------ Source information ------

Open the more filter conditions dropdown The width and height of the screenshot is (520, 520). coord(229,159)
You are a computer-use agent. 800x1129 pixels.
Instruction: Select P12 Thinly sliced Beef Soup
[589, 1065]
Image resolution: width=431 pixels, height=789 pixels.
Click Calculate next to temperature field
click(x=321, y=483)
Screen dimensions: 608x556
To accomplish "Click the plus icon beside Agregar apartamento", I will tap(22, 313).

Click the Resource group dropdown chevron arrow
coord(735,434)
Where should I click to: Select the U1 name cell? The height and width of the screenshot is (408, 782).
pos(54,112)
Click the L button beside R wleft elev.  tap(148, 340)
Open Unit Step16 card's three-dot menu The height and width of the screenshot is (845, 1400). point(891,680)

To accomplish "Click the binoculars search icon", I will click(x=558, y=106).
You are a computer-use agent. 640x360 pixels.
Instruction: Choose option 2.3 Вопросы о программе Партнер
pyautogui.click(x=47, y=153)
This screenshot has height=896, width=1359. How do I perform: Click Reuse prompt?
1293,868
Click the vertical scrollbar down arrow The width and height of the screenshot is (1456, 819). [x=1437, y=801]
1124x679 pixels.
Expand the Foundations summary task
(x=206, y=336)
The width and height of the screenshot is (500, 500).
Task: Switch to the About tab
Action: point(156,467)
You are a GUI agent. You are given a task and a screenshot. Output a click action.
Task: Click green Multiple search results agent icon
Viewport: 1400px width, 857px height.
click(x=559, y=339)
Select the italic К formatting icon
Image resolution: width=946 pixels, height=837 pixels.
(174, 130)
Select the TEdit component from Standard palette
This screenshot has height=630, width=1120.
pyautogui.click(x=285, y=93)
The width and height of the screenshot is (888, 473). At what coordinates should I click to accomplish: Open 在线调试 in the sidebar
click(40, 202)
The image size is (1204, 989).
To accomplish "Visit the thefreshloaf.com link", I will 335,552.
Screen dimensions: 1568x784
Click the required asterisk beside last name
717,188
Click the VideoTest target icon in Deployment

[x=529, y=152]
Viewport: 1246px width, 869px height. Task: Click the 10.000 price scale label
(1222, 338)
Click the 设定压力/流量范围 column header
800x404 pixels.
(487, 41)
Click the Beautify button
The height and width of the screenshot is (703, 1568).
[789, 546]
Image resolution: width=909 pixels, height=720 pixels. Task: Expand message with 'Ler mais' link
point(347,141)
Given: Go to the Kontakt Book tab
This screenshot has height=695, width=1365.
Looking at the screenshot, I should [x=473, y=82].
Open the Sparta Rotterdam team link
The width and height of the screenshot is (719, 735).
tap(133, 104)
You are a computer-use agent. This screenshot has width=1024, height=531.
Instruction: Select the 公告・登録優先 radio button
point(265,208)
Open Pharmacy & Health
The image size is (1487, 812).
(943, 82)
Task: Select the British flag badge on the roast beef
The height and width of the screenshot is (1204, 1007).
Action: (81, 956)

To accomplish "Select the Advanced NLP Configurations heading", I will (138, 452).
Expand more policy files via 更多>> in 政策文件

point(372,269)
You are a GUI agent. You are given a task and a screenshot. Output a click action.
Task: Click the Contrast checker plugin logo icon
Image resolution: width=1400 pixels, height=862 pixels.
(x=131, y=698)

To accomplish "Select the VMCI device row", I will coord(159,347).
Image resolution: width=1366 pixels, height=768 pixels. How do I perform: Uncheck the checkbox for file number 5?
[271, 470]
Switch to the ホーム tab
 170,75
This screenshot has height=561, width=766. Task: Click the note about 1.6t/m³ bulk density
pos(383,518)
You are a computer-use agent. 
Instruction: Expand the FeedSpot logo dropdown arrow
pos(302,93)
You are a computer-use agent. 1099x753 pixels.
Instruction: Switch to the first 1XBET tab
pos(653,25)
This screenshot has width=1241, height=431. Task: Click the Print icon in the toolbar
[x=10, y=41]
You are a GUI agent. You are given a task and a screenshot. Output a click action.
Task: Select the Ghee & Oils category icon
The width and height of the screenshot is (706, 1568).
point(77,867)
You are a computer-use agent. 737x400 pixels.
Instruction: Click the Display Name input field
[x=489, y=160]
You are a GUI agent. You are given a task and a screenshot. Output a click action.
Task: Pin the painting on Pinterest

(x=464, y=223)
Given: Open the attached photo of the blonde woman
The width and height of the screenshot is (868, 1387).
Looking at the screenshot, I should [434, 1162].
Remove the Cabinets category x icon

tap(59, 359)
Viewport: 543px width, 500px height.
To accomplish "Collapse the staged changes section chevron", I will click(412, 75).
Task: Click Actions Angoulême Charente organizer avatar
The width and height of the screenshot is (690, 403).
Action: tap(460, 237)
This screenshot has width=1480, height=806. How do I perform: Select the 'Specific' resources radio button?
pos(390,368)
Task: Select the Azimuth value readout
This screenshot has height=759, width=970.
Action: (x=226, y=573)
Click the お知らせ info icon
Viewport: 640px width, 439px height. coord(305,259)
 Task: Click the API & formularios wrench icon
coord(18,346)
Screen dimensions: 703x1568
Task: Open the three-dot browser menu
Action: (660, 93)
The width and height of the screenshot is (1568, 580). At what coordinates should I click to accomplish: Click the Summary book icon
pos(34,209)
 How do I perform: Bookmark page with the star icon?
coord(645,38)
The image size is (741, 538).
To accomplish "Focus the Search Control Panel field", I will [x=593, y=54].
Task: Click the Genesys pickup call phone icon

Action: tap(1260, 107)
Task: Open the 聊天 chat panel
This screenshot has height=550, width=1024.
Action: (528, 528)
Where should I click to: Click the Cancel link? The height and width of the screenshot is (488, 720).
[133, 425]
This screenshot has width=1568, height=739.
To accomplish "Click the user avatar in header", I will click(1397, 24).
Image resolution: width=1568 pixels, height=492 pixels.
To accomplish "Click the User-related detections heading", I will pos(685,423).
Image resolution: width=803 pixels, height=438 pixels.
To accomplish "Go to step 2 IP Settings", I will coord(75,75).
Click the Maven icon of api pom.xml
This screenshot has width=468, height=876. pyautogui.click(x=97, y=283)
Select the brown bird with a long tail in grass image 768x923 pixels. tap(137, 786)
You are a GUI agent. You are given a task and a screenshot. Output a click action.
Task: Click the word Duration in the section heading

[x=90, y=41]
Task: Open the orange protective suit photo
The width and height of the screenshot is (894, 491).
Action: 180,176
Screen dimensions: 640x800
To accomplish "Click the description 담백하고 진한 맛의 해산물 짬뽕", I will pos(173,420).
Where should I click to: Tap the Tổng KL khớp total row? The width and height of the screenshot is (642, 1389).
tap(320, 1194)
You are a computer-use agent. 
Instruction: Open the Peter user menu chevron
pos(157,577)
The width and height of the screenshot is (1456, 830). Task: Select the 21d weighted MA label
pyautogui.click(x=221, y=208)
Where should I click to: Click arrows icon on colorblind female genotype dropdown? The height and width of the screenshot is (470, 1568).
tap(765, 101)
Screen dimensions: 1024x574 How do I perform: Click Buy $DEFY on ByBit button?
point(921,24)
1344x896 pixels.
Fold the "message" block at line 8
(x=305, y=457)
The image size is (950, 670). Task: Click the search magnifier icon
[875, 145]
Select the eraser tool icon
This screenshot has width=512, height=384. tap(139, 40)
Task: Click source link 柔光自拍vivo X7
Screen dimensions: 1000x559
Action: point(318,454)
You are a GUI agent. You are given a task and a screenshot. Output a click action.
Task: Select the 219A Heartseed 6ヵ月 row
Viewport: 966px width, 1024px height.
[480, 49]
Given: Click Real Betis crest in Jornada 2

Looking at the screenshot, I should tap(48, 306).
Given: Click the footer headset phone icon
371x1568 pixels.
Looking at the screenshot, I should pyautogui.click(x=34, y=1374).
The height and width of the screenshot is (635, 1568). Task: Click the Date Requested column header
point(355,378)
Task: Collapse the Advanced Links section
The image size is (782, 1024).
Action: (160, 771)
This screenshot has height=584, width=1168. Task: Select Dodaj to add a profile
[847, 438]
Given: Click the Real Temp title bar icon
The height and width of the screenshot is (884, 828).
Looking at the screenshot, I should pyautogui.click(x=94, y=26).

------

Aim of the exercise =>
Write out exactly, and only, each line from the one with "Given: Click the Real Temp title bar icon" down to the last line of the records above.

Exercise answer =>
Given: Click the Real Temp title bar icon
The height and width of the screenshot is (884, 828).
Looking at the screenshot, I should pyautogui.click(x=94, y=26).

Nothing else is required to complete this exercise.